EXERCISE: Drop all pictures and repeat exactly the lines from the line holding "This screenshot has" through the end of the records.

Saved data entries:
********************

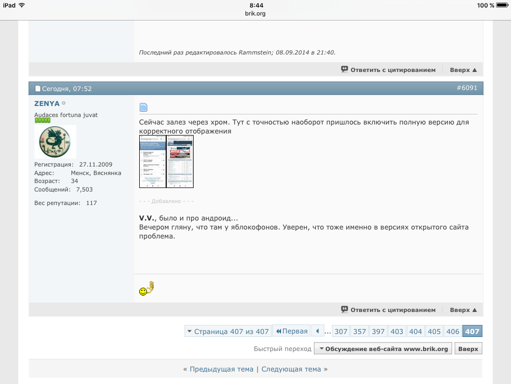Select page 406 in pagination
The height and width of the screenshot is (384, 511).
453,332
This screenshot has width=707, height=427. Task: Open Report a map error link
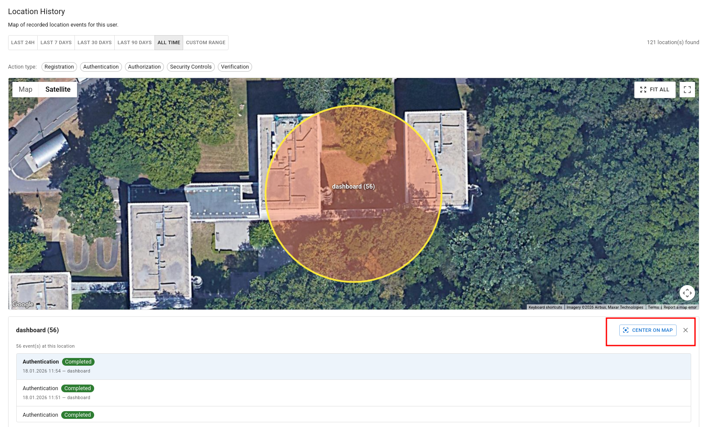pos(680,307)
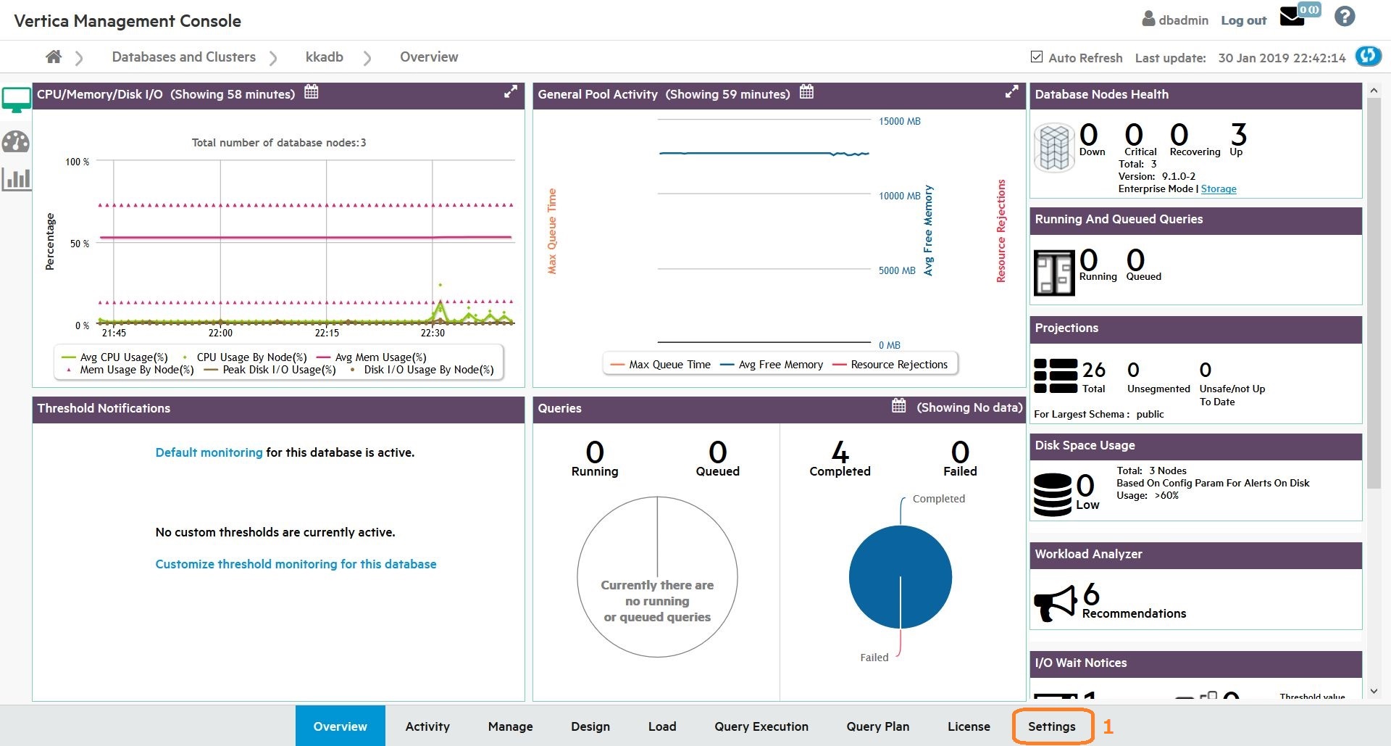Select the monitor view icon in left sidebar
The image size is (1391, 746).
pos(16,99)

********************

OUTPUT OF THE TASK:
This screenshot has width=707, height=427. Task: Open Report a map error link
pos(680,307)
Select the monitor view icon in left sidebar
The image size is (1391, 746).
pos(16,99)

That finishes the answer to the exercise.